-- Start GIVEN DATA --
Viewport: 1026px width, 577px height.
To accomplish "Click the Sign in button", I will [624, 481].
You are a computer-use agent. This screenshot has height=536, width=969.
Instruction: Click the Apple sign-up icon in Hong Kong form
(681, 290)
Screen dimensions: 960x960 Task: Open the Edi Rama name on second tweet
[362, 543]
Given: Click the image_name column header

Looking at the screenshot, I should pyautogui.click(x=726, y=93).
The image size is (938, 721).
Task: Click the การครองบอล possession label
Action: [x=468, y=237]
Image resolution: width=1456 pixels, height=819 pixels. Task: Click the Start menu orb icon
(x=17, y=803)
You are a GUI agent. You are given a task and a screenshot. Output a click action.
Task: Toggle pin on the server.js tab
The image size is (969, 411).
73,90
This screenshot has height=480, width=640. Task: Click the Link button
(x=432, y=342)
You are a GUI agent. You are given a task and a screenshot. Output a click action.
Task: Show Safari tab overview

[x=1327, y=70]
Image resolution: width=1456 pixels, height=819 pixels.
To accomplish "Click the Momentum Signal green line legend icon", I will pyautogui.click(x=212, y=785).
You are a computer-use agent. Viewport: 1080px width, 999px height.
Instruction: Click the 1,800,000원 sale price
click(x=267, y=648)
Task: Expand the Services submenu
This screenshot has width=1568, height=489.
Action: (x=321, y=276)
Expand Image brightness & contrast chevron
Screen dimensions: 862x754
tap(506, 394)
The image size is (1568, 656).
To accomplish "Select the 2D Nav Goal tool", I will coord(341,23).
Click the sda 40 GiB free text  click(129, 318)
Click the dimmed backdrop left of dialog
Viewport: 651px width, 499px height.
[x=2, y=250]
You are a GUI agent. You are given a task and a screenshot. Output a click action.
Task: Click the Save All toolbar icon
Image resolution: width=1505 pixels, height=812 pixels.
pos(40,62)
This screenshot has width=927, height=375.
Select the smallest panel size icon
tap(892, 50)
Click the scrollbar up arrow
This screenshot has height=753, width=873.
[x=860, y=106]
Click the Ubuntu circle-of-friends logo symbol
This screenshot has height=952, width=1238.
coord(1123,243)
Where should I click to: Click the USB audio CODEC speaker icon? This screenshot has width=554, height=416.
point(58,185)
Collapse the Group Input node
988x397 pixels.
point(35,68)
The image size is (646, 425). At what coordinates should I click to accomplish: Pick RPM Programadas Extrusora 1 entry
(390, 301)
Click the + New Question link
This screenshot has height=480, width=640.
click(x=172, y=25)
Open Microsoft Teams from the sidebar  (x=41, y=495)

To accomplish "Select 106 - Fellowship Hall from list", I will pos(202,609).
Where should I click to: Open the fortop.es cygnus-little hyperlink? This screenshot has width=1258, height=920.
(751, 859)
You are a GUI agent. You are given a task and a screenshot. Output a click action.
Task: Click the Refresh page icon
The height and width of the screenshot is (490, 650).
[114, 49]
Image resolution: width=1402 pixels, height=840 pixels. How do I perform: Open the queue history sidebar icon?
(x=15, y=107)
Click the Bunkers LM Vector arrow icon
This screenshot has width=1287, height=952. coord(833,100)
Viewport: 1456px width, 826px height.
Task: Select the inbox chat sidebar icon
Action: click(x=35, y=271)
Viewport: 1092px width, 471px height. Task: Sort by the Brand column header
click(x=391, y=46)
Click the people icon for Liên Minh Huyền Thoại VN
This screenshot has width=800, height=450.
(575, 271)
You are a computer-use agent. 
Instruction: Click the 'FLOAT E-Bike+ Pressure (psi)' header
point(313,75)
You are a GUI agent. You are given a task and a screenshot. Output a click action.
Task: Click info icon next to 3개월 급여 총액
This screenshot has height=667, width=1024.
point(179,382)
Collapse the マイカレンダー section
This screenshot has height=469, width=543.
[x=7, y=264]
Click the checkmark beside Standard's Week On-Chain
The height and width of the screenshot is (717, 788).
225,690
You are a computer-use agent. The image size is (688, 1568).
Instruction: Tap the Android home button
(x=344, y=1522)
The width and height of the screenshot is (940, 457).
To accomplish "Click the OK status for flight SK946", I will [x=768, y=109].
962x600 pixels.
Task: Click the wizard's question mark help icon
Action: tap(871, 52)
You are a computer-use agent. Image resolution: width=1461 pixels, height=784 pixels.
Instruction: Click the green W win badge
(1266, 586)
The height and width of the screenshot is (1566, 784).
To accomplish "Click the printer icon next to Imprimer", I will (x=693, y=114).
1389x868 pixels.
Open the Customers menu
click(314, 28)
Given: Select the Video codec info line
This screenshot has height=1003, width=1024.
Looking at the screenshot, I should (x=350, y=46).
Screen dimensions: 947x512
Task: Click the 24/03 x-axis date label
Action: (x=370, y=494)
-- End GIVEN DATA --
EXERCISE TASK: Arrange every one of the rows above as a Markdown table with the columns "No." and "Line". Number each row in order and leave out blank lines.

TASK SOLUTION:
| No. | Line |
|---|---|
| 1 | Viewport: 1026px width, 577px height. |
| 2 | To accomplish "Click the Sign in button", I will [624, 481]. |
| 3 | You are a computer-use agent. This screenshot has height=536, width=969. |
| 4 | Instruction: Click the Apple sign-up icon in Hong Kong form |
| 5 | (681, 290) |
| 6 | Screen dimensions: 960x960 Task: Open the Edi Rama name on second tweet |
| 7 | [362, 543] |
| 8 | Given: Click the image_name column header |
| 9 | Looking at the screenshot, I should pyautogui.click(x=726, y=93). |
| 10 | The image size is (938, 721). |
| 11 | Task: Click the การครองบอล possession label |
| 12 | Action: [x=468, y=237] |
| 13 | Image resolution: width=1456 pixels, height=819 pixels. Task: Click the Start menu orb icon |
| 14 | (x=17, y=803) |
| 15 | You are a GUI agent. You are given a task and a screenshot. Output a click action. |
| 16 | Task: Toggle pin on the server.js tab |
| 17 | The image size is (969, 411). |
| 18 | 73,90 |
| 19 | This screenshot has height=480, width=640. Task: Click the Link button |
| 20 | (x=432, y=342) |
| 21 | You are a GUI agent. You are given a task and a screenshot. Output a click action. |
| 22 | Task: Show Safari tab overview |
| 23 | [x=1327, y=70] |
| 24 | Image resolution: width=1456 pixels, height=819 pixels. |
| 25 | To accomplish "Click the Momentum Signal green line legend icon", I will pyautogui.click(x=212, y=785). |
| 26 | You are a computer-use agent. Viewport: 1080px width, 999px height. |
| 27 | Instruction: Click the 1,800,000원 sale price |
| 28 | click(x=267, y=648) |
| 29 | Task: Expand the Services submenu |
| 30 | This screenshot has width=1568, height=489. |
| 31 | Action: (x=321, y=276) |
| 32 | Expand Image brightness & contrast chevron |
| 33 | Screen dimensions: 862x754 |
| 34 | tap(506, 394) |
| 35 | The image size is (1568, 656). |
| 36 | To accomplish "Select the 2D Nav Goal tool", I will coord(341,23). |
| 37 | Click the sda 40 GiB free text  click(129, 318) |
| 38 | Click the dimmed backdrop left of dialog |
| 39 | Viewport: 651px width, 499px height. |
| 40 | [x=2, y=250] |
| 41 | You are a GUI agent. You are given a task and a screenshot. Output a click action. |
| 42 | Task: Click the Save All toolbar icon |
| 43 | Image resolution: width=1505 pixels, height=812 pixels. |
| 44 | pos(40,62) |
| 45 | This screenshot has width=927, height=375. |
| 46 | Select the smallest panel size icon |
| 47 | tap(892, 50) |
| 48 | Click the scrollbar up arrow |
| 49 | This screenshot has height=753, width=873. |
| 50 | [x=860, y=106] |
| 51 | Click the Ubuntu circle-of-friends logo symbol |
| 52 | This screenshot has height=952, width=1238. |
| 53 | coord(1123,243) |
| 54 | Where should I click to: Click the USB audio CODEC speaker icon? This screenshot has width=554, height=416. |
| 55 | point(58,185) |
| 56 | Collapse the Group Input node |
| 57 | 988x397 pixels. |
| 58 | point(35,68) |
| 59 | The image size is (646, 425). At what coordinates should I click to accomplish: Pick RPM Programadas Extrusora 1 entry |
| 60 | (390, 301) |
| 61 | Click the + New Question link |
| 62 | This screenshot has height=480, width=640. |
| 63 | click(x=172, y=25) |
| 64 | Open Microsoft Teams from the sidebar  (x=41, y=495) |
| 65 | To accomplish "Select 106 - Fellowship Hall from list", I will pos(202,609). |
| 66 | Where should I click to: Open the fortop.es cygnus-little hyperlink? This screenshot has width=1258, height=920. |
| 67 | (751, 859) |
| 68 | You are a GUI agent. You are given a task and a screenshot. Output a click action. |
| 69 | Task: Click the Refresh page icon |
| 70 | The height and width of the screenshot is (490, 650). |
| 71 | [114, 49] |
| 72 | Image resolution: width=1402 pixels, height=840 pixels. How do I perform: Open the queue history sidebar icon? |
| 73 | (x=15, y=107) |
| 74 | Click the Bunkers LM Vector arrow icon |
| 75 | This screenshot has width=1287, height=952. coord(833,100) |
| 76 | Viewport: 1456px width, 826px height. |
| 77 | Task: Select the inbox chat sidebar icon |
| 78 | Action: click(x=35, y=271) |
| 79 | Viewport: 1092px width, 471px height. Task: Sort by the Brand column header |
| 80 | click(x=391, y=46) |
| 81 | Click the people icon for Liên Minh Huyền Thoại VN |
| 82 | This screenshot has width=800, height=450. |
| 83 | (575, 271) |
| 84 | You are a computer-use agent.  |
| 85 | Instruction: Click the 'FLOAT E-Bike+ Pressure (psi)' header |
| 86 | point(313,75) |
| 87 | You are a GUI agent. You are given a task and a screenshot. Output a click action. |
| 88 | Task: Click info icon next to 3개월 급여 총액 |
| 89 | This screenshot has height=667, width=1024. |
| 90 | point(179,382) |
| 91 | Collapse the マイカレンダー section |
| 92 | This screenshot has height=469, width=543. |
| 93 | [x=7, y=264] |
| 94 | Click the checkmark beside Standard's Week On-Chain |
| 95 | The height and width of the screenshot is (717, 788). |
| 96 | 225,690 |
| 97 | You are a computer-use agent. The image size is (688, 1568). |
| 98 | Instruction: Tap the Android home button |
| 99 | (x=344, y=1522) |
| 100 | The width and height of the screenshot is (940, 457). |
| 101 | To accomplish "Click the OK status for flight SK946", I will [x=768, y=109]. |
| 102 | 962x600 pixels. |
| 103 | Task: Click the wizard's question mark help icon |
| 104 | Action: tap(871, 52) |
| 105 | You are a computer-use agent. Image resolution: width=1461 pixels, height=784 pixels. |
| 106 | Instruction: Click the green W win badge |
| 107 | (1266, 586) |
| 108 | The height and width of the screenshot is (1566, 784). |
| 109 | To accomplish "Click the printer icon next to Imprimer", I will (x=693, y=114). |
| 110 | 1389x868 pixels. |
| 111 | Open the Customers menu |
| 112 | click(314, 28) |
| 113 | Given: Select the Video codec info line |
| 114 | This screenshot has height=1003, width=1024. |
| 115 | Looking at the screenshot, I should (x=350, y=46). |
| 116 | Screen dimensions: 947x512 |
| 117 | Task: Click the 24/03 x-axis date label |
| 118 | Action: (x=370, y=494) |